== INPUT DATA ==

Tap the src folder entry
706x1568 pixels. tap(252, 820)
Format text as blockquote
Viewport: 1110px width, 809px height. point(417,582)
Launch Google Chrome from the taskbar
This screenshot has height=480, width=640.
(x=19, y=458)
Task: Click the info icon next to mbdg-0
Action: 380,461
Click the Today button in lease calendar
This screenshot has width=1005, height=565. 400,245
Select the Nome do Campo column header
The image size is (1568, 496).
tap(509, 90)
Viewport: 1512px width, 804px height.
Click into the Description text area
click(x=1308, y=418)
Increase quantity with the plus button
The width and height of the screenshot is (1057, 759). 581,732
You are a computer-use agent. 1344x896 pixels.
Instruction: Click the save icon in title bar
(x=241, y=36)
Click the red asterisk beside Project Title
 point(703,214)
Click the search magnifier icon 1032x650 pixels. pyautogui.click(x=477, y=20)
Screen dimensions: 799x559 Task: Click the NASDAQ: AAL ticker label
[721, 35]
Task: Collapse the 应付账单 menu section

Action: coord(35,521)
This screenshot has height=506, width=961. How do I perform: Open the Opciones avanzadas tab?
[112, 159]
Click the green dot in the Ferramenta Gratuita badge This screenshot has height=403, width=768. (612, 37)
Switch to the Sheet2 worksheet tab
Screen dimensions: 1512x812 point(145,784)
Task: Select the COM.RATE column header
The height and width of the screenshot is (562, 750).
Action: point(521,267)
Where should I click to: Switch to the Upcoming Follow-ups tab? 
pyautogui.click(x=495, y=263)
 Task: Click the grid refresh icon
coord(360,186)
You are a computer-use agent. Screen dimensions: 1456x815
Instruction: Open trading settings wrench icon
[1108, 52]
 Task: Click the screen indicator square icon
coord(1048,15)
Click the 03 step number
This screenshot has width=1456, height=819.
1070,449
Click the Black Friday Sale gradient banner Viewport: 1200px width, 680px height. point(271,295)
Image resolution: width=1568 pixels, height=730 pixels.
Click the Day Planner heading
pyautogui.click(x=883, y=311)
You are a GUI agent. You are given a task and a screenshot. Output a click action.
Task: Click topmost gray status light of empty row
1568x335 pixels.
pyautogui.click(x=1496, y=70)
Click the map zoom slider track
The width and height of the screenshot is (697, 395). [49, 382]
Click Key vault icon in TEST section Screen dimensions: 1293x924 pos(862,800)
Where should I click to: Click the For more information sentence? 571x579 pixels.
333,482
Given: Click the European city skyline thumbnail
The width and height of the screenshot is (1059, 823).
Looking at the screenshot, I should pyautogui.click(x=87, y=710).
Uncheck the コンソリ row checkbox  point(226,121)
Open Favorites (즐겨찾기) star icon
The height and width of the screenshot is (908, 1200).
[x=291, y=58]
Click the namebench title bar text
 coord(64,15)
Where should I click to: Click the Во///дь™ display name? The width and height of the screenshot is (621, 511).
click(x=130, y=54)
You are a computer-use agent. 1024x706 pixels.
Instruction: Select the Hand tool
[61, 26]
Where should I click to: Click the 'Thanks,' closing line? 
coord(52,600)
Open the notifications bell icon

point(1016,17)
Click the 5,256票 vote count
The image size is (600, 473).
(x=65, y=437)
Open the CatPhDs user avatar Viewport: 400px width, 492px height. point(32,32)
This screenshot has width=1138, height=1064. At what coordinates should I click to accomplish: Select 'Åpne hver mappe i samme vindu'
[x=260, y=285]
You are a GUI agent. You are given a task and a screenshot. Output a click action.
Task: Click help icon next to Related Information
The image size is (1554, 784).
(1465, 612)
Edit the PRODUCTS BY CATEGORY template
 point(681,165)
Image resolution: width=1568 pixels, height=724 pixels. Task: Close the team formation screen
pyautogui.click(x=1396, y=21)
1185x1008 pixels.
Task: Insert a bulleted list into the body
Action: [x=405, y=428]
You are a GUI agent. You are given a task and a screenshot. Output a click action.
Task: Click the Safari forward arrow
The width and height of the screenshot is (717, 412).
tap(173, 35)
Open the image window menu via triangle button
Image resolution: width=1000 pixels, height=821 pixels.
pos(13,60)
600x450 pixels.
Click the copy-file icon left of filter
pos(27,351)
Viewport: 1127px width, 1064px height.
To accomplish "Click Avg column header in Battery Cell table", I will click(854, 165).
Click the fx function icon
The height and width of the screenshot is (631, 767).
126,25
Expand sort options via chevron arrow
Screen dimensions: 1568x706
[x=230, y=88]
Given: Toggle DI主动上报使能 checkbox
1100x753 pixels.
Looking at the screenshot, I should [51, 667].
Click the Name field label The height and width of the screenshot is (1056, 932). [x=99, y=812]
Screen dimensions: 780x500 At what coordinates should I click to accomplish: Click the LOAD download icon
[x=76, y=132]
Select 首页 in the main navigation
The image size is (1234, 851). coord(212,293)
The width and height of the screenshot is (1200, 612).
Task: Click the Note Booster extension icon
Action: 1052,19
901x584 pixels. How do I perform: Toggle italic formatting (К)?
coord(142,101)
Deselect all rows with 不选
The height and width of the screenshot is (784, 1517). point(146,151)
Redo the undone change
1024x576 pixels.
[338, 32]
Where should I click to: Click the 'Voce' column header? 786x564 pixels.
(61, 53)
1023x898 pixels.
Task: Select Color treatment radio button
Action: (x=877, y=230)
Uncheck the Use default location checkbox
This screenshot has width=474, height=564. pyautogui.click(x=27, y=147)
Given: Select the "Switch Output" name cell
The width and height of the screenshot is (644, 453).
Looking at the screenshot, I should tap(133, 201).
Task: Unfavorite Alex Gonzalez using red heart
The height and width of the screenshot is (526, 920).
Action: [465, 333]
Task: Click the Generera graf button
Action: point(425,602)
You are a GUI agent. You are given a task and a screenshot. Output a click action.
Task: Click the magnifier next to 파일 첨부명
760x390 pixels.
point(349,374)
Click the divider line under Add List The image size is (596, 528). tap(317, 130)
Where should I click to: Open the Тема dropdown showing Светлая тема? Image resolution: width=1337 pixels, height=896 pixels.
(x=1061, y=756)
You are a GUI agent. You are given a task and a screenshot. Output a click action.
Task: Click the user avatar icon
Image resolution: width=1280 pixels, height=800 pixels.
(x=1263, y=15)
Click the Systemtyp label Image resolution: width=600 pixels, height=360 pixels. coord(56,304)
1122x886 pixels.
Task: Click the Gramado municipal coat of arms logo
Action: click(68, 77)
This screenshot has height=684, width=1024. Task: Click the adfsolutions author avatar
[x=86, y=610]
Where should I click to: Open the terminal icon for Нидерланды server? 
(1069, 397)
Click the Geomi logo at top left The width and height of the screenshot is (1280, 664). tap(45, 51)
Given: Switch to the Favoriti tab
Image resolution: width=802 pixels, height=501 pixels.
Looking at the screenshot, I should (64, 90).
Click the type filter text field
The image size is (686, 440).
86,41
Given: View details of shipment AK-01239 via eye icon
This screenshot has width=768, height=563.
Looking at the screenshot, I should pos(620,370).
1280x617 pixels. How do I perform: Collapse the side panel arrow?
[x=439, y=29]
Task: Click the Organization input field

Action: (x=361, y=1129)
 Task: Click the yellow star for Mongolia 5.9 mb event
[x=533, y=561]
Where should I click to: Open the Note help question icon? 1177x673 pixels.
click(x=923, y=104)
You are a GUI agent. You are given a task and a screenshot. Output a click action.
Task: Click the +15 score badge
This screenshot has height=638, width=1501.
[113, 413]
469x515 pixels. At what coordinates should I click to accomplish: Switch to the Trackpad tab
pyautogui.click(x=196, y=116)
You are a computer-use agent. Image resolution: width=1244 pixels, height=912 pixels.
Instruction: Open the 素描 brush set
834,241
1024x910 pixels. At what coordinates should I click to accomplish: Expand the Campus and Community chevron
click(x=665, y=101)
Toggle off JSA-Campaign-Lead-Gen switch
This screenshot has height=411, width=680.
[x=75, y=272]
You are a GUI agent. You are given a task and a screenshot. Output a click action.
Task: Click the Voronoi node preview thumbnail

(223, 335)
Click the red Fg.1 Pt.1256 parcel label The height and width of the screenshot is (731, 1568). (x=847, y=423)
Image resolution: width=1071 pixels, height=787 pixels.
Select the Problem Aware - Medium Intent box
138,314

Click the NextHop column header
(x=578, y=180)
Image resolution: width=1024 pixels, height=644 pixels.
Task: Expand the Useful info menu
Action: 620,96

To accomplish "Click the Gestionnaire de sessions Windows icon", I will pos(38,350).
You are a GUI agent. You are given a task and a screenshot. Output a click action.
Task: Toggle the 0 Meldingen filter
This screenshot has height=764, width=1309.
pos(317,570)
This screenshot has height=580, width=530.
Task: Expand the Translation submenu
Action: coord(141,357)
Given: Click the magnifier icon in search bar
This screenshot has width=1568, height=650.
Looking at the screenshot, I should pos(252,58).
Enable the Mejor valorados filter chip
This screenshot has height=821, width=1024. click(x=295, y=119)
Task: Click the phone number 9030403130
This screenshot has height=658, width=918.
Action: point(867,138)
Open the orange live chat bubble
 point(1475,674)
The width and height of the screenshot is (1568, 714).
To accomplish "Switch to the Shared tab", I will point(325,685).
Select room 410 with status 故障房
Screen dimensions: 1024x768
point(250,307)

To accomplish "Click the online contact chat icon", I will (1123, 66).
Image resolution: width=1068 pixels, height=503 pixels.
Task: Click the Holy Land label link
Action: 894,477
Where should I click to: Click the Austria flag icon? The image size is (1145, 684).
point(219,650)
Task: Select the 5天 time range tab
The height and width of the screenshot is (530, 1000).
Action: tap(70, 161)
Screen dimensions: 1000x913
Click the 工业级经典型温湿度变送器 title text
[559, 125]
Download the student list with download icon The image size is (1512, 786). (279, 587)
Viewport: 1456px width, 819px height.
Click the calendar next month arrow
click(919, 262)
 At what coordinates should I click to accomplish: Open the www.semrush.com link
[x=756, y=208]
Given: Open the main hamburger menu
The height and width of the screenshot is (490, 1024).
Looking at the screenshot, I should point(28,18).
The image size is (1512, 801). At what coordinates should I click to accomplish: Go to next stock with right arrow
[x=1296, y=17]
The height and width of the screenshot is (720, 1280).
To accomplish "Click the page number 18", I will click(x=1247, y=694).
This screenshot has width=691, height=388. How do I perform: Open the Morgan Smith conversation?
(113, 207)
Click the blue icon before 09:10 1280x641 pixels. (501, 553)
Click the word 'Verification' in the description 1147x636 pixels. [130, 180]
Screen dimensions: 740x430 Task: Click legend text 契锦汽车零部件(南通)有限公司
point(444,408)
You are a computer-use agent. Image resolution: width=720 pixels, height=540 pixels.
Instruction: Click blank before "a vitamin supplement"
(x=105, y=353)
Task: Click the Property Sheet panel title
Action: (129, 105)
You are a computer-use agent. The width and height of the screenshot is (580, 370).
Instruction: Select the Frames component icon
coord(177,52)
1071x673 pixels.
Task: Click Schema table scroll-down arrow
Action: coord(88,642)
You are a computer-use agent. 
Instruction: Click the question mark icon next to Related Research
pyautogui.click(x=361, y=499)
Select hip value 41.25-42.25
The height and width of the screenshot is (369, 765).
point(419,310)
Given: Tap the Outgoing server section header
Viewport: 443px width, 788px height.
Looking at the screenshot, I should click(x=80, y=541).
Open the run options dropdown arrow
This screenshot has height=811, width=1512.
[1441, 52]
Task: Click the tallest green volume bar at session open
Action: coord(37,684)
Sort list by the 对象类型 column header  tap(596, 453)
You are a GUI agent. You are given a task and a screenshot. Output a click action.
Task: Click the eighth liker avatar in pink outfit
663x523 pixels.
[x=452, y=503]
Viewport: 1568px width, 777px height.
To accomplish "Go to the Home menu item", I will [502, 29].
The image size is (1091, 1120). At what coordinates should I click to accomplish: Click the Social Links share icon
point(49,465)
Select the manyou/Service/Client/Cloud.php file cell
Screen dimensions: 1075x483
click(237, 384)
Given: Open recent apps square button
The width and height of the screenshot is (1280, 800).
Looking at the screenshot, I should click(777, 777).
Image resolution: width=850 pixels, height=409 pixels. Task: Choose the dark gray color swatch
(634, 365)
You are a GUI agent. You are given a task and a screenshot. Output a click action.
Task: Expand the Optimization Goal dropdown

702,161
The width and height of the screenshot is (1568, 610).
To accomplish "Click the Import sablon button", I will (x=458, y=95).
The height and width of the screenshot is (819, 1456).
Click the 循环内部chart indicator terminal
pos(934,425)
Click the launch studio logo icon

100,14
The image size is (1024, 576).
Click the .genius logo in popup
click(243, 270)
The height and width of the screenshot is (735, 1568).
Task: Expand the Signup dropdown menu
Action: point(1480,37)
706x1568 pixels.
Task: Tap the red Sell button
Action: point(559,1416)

===

**TASK DETAILS**
Which lines of the data include "badge"? Copy each of them.

**EXERCISE RESPONSE**
Click the green dot in the Ferramenta Gratuita badge This screenshot has height=403, width=768. (612, 37)
Task: Click the +15 score badge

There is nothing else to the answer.